Change from Mexico Until a few years ago, virtually all of North Carolina's temporary agricultural workers with legal visas were brought in by the N.C. Grower's Association. Farmers pay the group a fee to recruit workers in Mexico, arrange their travel and fill out paperwork. Recently, the group has been weakened by frequent lawsuits claiming that it mistreated workers. In 2004, the association agreed to a worker union and raised fees for farmers. New labor contractors moved in, seeing opportunity. Regina Luginbuhl, head of the state Labor Department's Agricultural Safety and Health Bureau, said farmers should question recruiters who offer low prices for workers from across the world. The law requires farmers to pay their workers' travel expenses. If the recruiter were following the law, transportation alone would cost farmers thousands of dollars per worker. "The whole idea of bringing people thousands and thousands of miles to do farmwork is suspicious," Luginbuhl said.

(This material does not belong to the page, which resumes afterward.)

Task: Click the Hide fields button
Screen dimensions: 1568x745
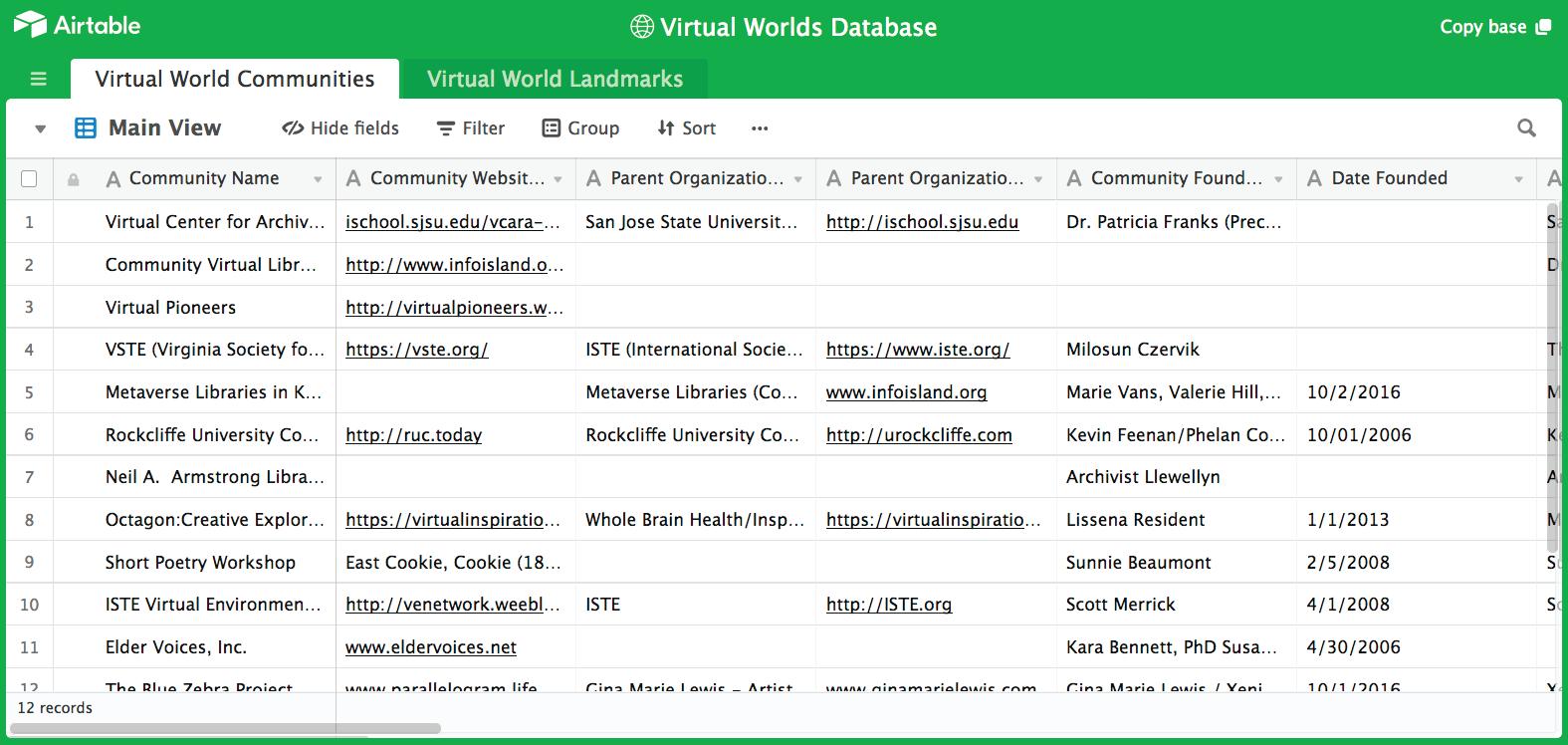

Finding help After a few weeks in New Orleans, the Thai workers bought cell phones and got in touch with a relief group, Boat People SOS, that helps refugees. In November 2005, seven of the men, including Asanok, left their jobs and moved into free housing provided by the relief group in Washington, where they remain. The other men spoke with officials from the Thai embassy in Washington, but got no help, said Woomer-Deters, the Legal Aid lawyer. Those men later moved to the Boat People SOS housing as well. The News & Observer's phone calls to the embassy were not answered. Million Express has gone out of business, Legal Aid officials say. The men's temporary visas have expired, but they are applying for visas available to victims of human trafficking. Asanok said his wife and son are scraping by in Thailand. If he can't find a way to pay back the $11,000 he borrowed, he could lose his land and his home. He says he wants nothing more than a fulfillment of the recruiter's promises. He wants to work.